How can I force Mathematica to calculate symbolically the partial derivative of a function u[x,y] with respect to a variable z = f(x, y), where f(x, y) is known?

u is a function, defined on reals, taking real values. Same thing holds for f.

I want to try different changes of variables in PDEs. An example of what I'm trying to achieve and why it's failing:

z = 2*x + y 

2 x + y

D[u[x, y], z]

General::ivar: 2 x+y is not a valid variable. >>

D[u[x, y], 2*x + y]

EDIT: It appears I have failed to convey the essence of the question.

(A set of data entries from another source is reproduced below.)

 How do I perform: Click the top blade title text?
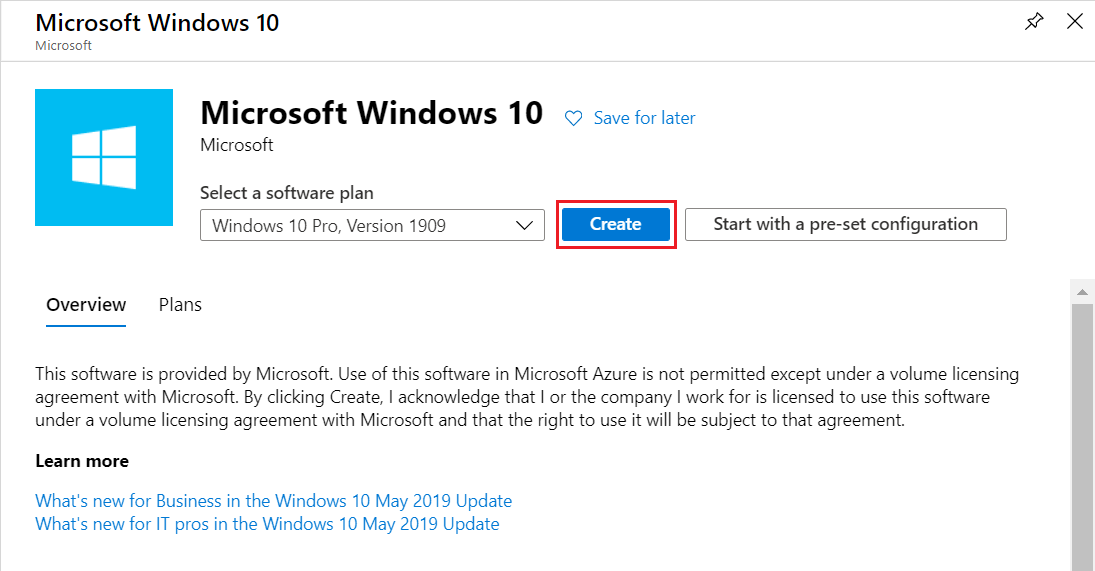pos(157,23)
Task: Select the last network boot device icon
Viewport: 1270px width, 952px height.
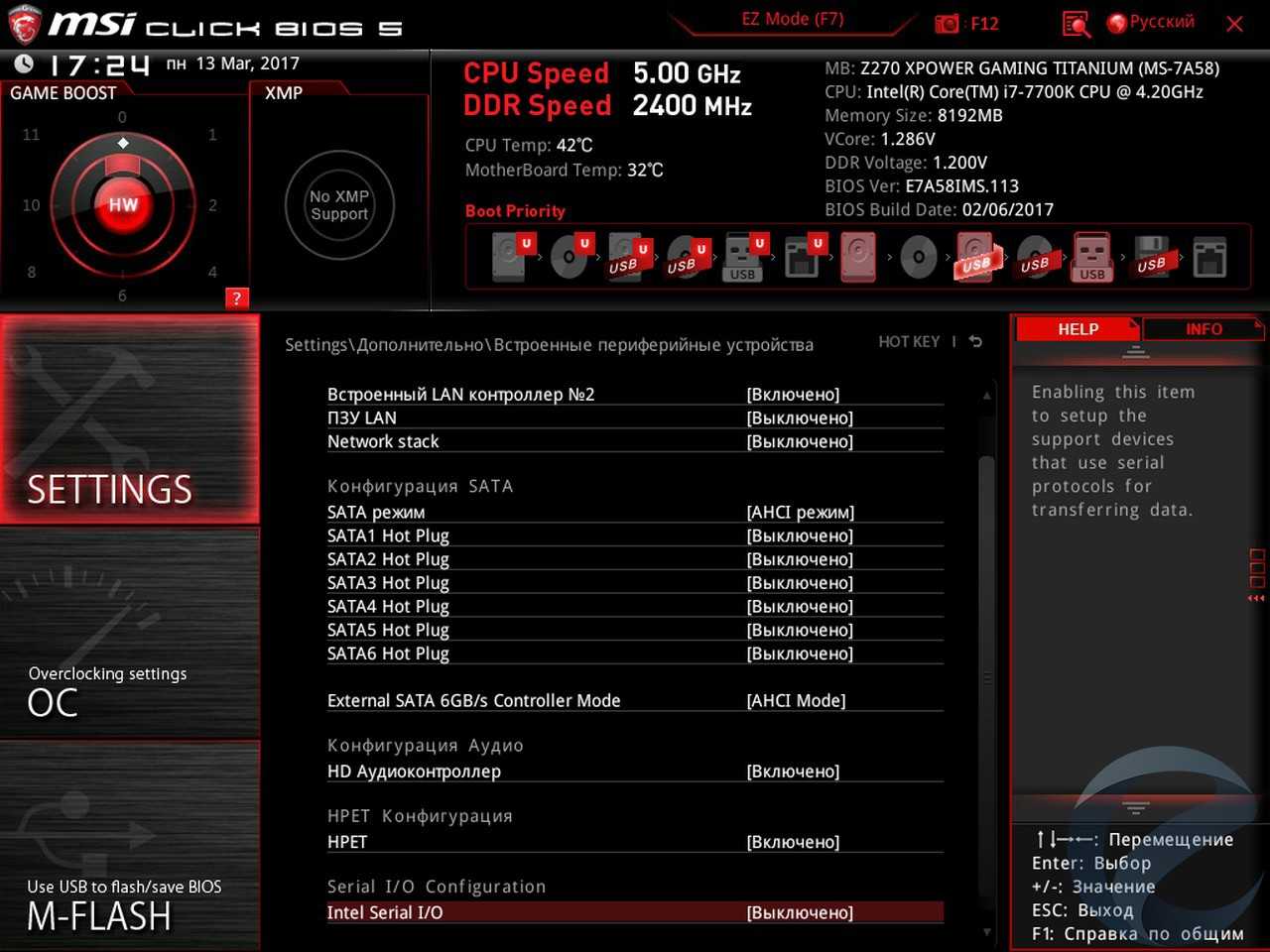Action: pyautogui.click(x=1209, y=258)
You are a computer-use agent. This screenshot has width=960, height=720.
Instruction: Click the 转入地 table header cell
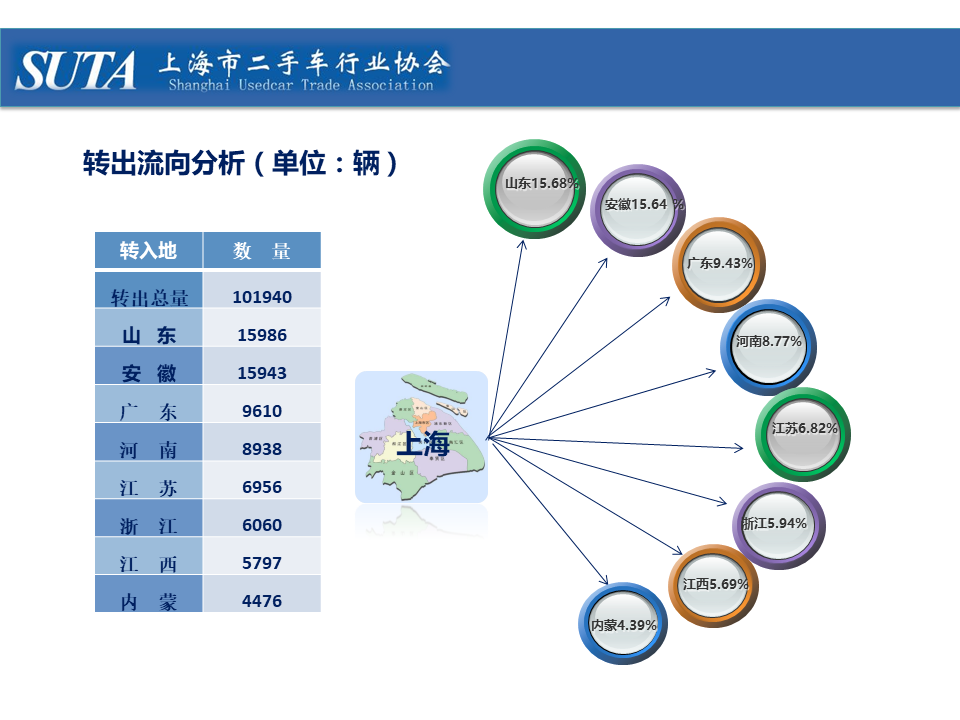click(x=148, y=251)
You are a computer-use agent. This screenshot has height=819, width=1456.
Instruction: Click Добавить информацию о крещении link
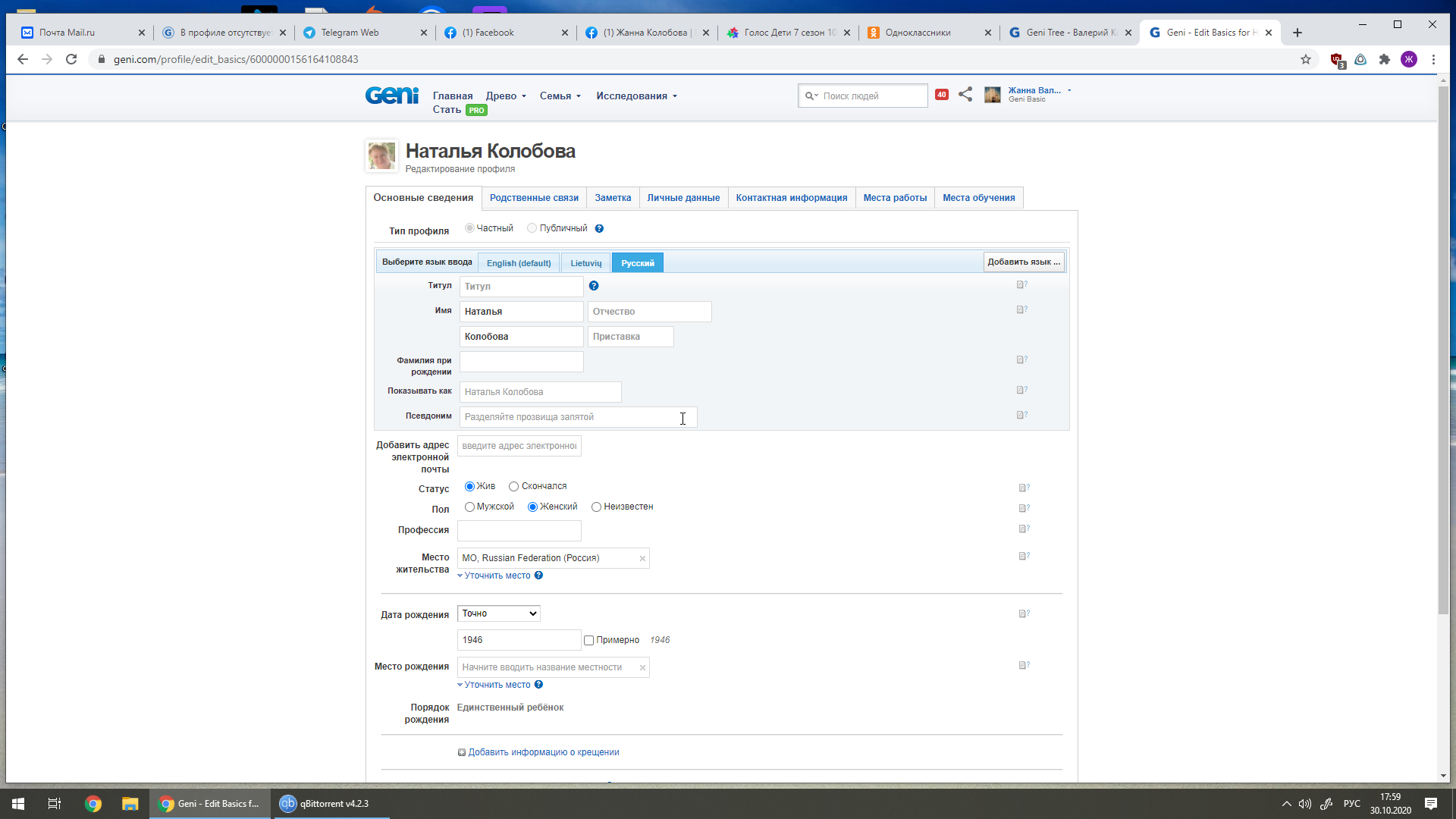(543, 752)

I am not asking how to solve a PDE with Mathematica. I am asking how, given a transformation of the original variables, to calculate the partial derivatives with respect to the new variables. The PDE part is merely some context as to why I want to do this.

Answer 1

In addition to belisarius' concrete answer, here is a more symbolic formulation:

If u and v are the new variables and the transformation functions are known to be

{x[u, v], y[u, v]}

then the set of partial derivatives of f with respect to u and v (i.e., the gradient) is

D[f[x, y], {{x, y}}].D[{x[u, v], y[u, v]}, {{u, v}}]

$\left\{ \\ f^{(1,0)}(x,y) x^{(1,0)}(u,v)+f^{(0,1)}(x,y)y^{(1,0)}(u,v), \\ f^{(1,0)}(x,y) x^{(0,1)}(u,v)+f^{(0,1)}(x,y)y^{(0,1)}(u,v)\\ \right\}$

Answer 2

Not sure if this is what you want. Anyway:

Suppose we define new coordinates:

{w == x + y, z == x - y}

Now:

ClearAll[f];
sol = Solve[{w == x + y, z == x - y}, {x, y}];
FullSimplify@D[f[x, y] /. sol[[1]], z]

Let's try it:

f[x_, y_] := (x + y)^2
FullSimplify@D[f[x, y] /. sol[[1]], z]
(* 0 *)
FullSimplify@D[f[x, y] /. sol[[1]], w]
(* 2 w *)

Answer 3

You need to use Dt.

Dt[u[x, y], f[x, y]]

(* Dt[y, f[x, y]]*Derivative[0, 1][u][x, y] + Dt[x, f[x, y]]*Derivative[1, 0][u][x, y] *)